Symptoms or complications of gallstone/gallbladder disease. This includes biliary-type pain, common duct obstruction, cholangitis, or recurrent pancreatitis.

Pattern of calcification (selective mucosal calcification versus complete mural calcification).

Patient’s age and comorbid medical conditions.

We suggest surgery for patients with selective mucosal calcification or incomplete mural calcification, regardless of symptoms, provided they are good surgical candidates (Grade 2C).

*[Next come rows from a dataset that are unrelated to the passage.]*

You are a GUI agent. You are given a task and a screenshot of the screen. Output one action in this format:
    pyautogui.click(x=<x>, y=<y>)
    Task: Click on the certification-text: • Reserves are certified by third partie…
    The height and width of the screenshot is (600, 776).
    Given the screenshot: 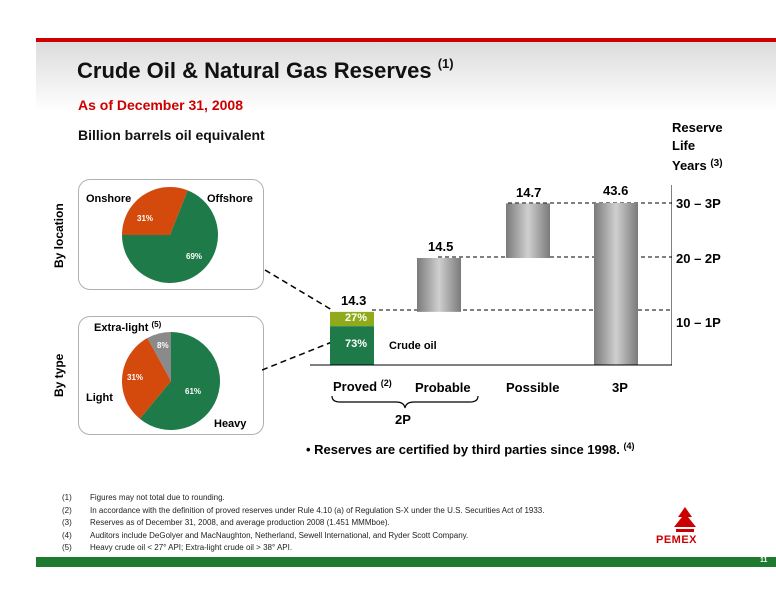 What is the action you would take?
    pyautogui.click(x=463, y=450)
    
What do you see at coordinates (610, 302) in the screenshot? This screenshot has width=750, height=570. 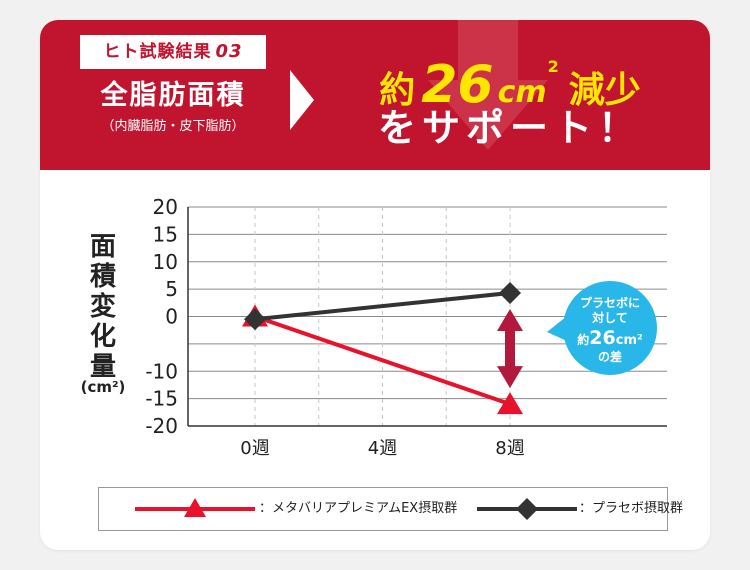 I see `annotation-line-1: プラセボに` at bounding box center [610, 302].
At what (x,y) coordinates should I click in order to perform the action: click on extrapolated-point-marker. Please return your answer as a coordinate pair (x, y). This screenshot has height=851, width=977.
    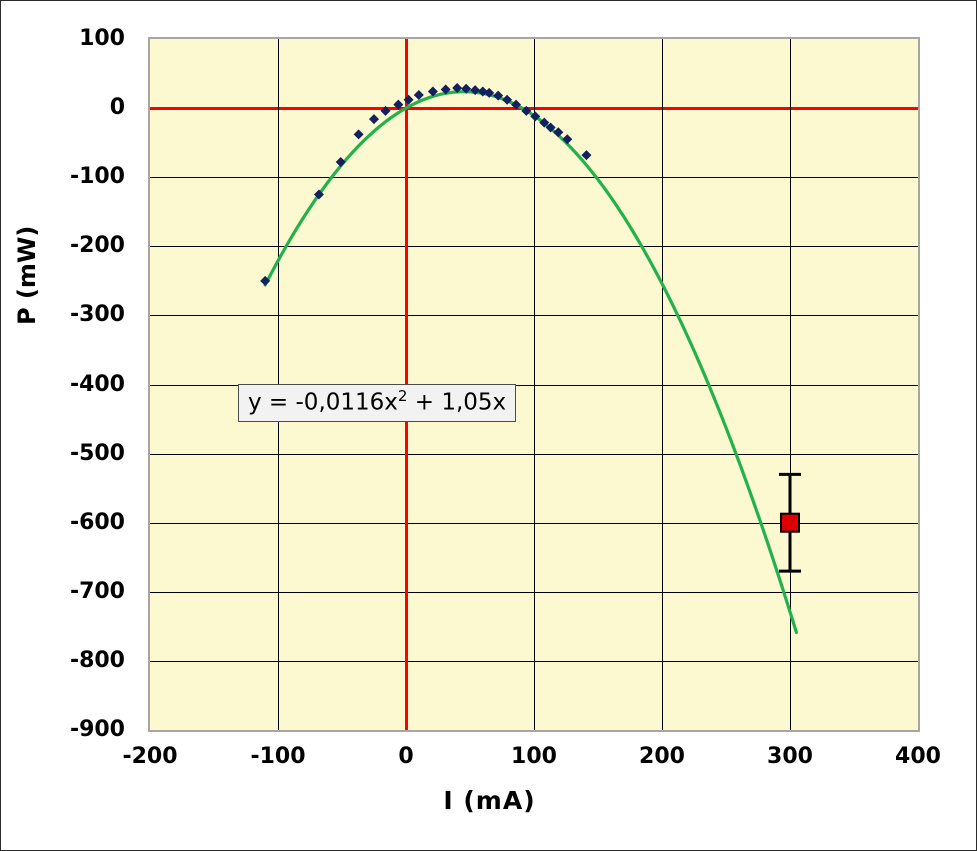
    Looking at the image, I should click on (790, 522).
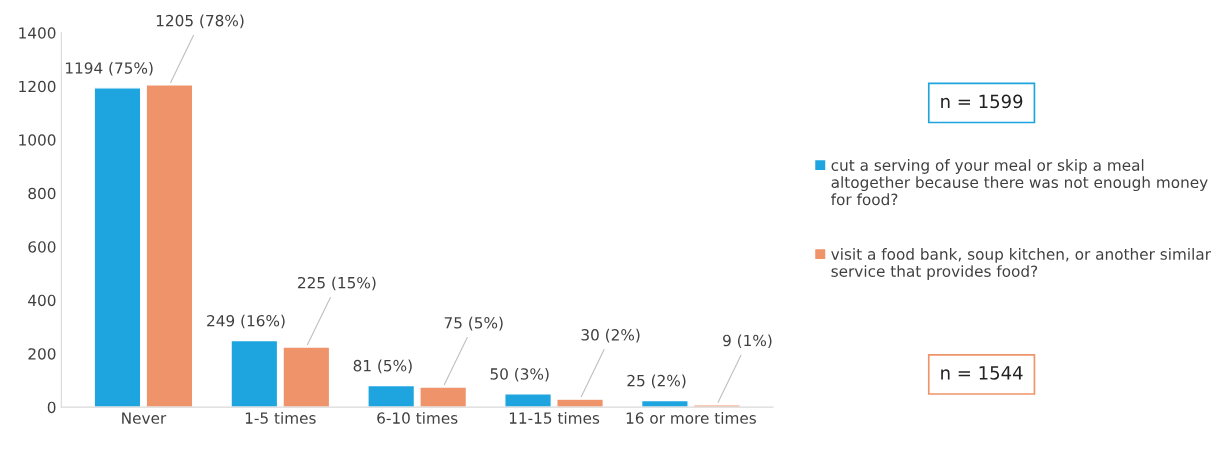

We refer patients with complete mural calcification for cholecystectomy if they are symptomatic. We also discuss prophylactic cholecystectomy with asymptomatic patients who are young or have good functional status, despite limited data regarding the true risk of gallbladder cancer in such patients, because the prognosis for gallbladder cancer is poor. Patients with porcelain gallbladder who do not undergo cholecystectomy should be educated about the symptoms of gallstone/gallbladder disease and its complications and instructed to seek medical attention if symptoms occur. (See 'Suggested approach' above.)